If Player $1$ exchanges the $1$, $2$ and $3$, the dealer's best response is again to keep $3$ or $4$ and exchange $1$ or $2$. In this case the dealer's winning probabilities depending on the initial deal are as follows:
\begin{array}{c|cc} &1&2&3&4\\\hline 1&&1&\frac12&0\\ 2&1&&\frac12&0\\ 3&1&1&&0\\ 4&0&0&0 \end{array}
The dealer's overall winning probability is again $\frac5{12}$.
Player $1$ can certainly not gain from exchanging the $4$, so that exhausts the possibilities.
Since the dealer's best response is independent of Player $1$'s strategy, Player $1$ can't gain by using a mixed strategy. Player $1$ should exchange the $1$ and $2$ and keep the $4$, and can decide with arbitrary probability whether to exchange the $3$; the dealer's best response is to exchange the $1$ and $2$ and to keep the $3$ and $4$. Player $1$ wins with probability $\frac7{12}$ and the dealer wins with probability $\frac5{12}$.
Incidentally, the strategies that one might intuitively choose without any analysis, namely that either player exchanges the two lower cards and keeps the two higher cards, form an equilibrium solution.
P.S.: Here's a more direct proof that the dealer should exchange $1$ and $2$ and keep $3$ and $4$: If she has the $1$, there's nothing to lose. If she has the $2$, there's also nothing to lose, since the only way she could be winning is against the $1$, and she'll still win against the $1$ after exchanging.
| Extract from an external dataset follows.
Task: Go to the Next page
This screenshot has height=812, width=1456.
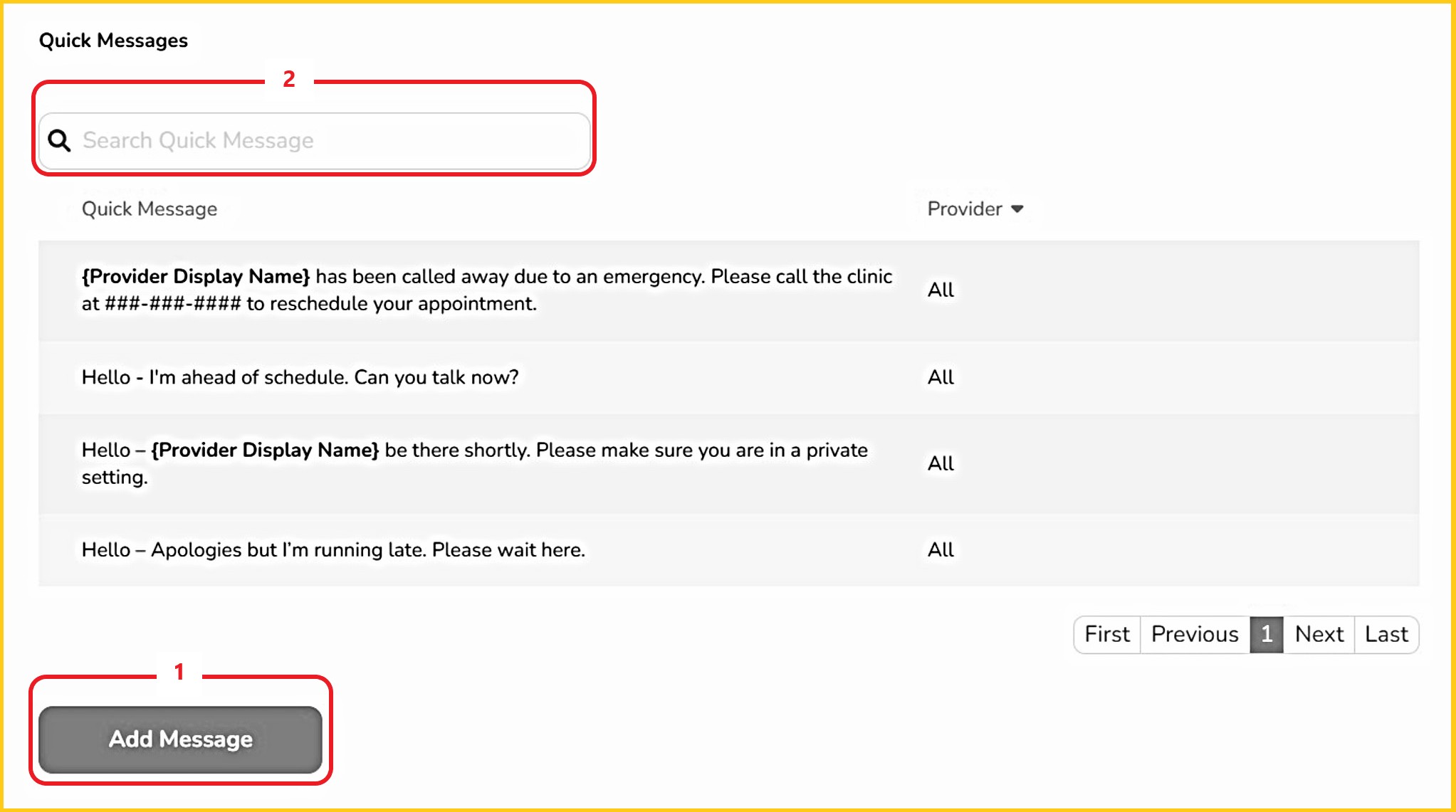Action: (x=1319, y=634)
Likewise, if she has the $4$, there's nothing to gain, and if she has the $3$, there's also nothing to gain, since the only way she could be losing is against the $4$, and she'll still lose against the $4$ after exchanging.
P.P.S.: To show that Player $1$ should keep $x+1$ if she keeps $x$, it suffices to show that keeping $x+1$ is at least as good as keeping $x$ and exchanging $x$ is at least as good as exchanging $x+1$.
The second part is straightforward: If we exchange, we get the same card no matter which card we had, and surely giving the dealer $x$ is at least as good as giving them $x+1$.
For the first part, we can compare deals pairwise: If the dealer has anything other than $x$ or $x+1$, keeping $x+1$ is at least as good as keeping $x$. If the dealer has $x$ or $x+1$, then keeping $x+1$ (while the dealer has $x$) is at least as good as if the dealer draws (since Player $1$ wins if the dealer doesn't draw), and keeping $x$ (while the dealer has $x+1$) is at most as good as if the dealer draws (since Player $1$ loses if the dealer doesn't draw), with the same chances for the draw. Since keeping $x+1$ is at least as good as keeping $x$ for each pair of deals, it's also at least as good on average.
This argument uses neither the number of cards nor the fact that for $4$ cards the dealer's strategy is independent of Player $1$'s strategy, so it holds for any number of cards (as long as we're comparing pure strategies).